### Task objective
Give again, word for word, each line below starting at the one that contains "Given: Click the Portocristo town label" and ending at the one that contains "You are a computer-use".
==============================
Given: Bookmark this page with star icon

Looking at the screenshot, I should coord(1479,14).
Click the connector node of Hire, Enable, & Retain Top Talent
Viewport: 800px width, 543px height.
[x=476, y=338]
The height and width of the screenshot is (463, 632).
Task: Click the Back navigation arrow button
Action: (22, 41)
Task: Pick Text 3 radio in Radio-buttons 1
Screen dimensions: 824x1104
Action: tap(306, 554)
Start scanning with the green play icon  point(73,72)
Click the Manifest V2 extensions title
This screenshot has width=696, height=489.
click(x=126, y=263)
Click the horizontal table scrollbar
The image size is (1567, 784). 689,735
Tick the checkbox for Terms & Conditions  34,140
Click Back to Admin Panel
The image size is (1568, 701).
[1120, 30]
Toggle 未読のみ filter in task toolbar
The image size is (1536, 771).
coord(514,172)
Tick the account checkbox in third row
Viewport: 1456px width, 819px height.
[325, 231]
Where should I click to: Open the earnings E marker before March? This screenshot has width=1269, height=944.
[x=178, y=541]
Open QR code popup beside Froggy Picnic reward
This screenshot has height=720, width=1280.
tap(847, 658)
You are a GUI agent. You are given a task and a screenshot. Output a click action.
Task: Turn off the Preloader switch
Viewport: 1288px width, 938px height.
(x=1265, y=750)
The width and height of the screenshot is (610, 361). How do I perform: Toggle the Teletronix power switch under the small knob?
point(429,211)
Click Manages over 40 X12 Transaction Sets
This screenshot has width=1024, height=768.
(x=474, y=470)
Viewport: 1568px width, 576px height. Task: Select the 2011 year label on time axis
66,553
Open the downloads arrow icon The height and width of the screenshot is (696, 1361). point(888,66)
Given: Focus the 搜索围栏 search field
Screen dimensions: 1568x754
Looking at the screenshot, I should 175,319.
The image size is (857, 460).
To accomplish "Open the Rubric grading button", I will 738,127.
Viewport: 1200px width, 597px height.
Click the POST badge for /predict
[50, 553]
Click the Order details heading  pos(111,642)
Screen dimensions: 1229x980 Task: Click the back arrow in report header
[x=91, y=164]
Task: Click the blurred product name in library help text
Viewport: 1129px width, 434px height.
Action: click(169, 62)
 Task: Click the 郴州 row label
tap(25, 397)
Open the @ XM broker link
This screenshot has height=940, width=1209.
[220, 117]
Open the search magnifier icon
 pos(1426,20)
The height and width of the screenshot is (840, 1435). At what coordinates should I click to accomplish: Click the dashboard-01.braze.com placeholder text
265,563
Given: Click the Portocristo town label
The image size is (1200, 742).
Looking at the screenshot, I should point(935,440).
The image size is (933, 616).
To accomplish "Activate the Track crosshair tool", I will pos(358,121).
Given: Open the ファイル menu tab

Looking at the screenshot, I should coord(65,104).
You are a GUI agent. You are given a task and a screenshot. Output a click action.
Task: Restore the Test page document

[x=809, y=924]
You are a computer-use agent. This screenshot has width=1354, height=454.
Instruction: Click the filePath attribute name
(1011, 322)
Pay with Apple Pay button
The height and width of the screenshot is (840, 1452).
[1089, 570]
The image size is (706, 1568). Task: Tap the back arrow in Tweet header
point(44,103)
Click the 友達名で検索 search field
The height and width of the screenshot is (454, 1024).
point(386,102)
==============================
### Task response
Given: Click the Portocristo town label
The image size is (1200, 742).
Looking at the screenshot, I should point(935,440).
The image size is (933, 616).
To accomplish "Activate the Track crosshair tool", I will pos(358,121).
Given: Open the ファイル menu tab

Looking at the screenshot, I should coord(65,104).
You are a GUI agent. You are given a task and a screenshot. Output a click action.
Task: Restore the Test page document

[x=809, y=924]
You are a computer-use agent. This screenshot has width=1354, height=454.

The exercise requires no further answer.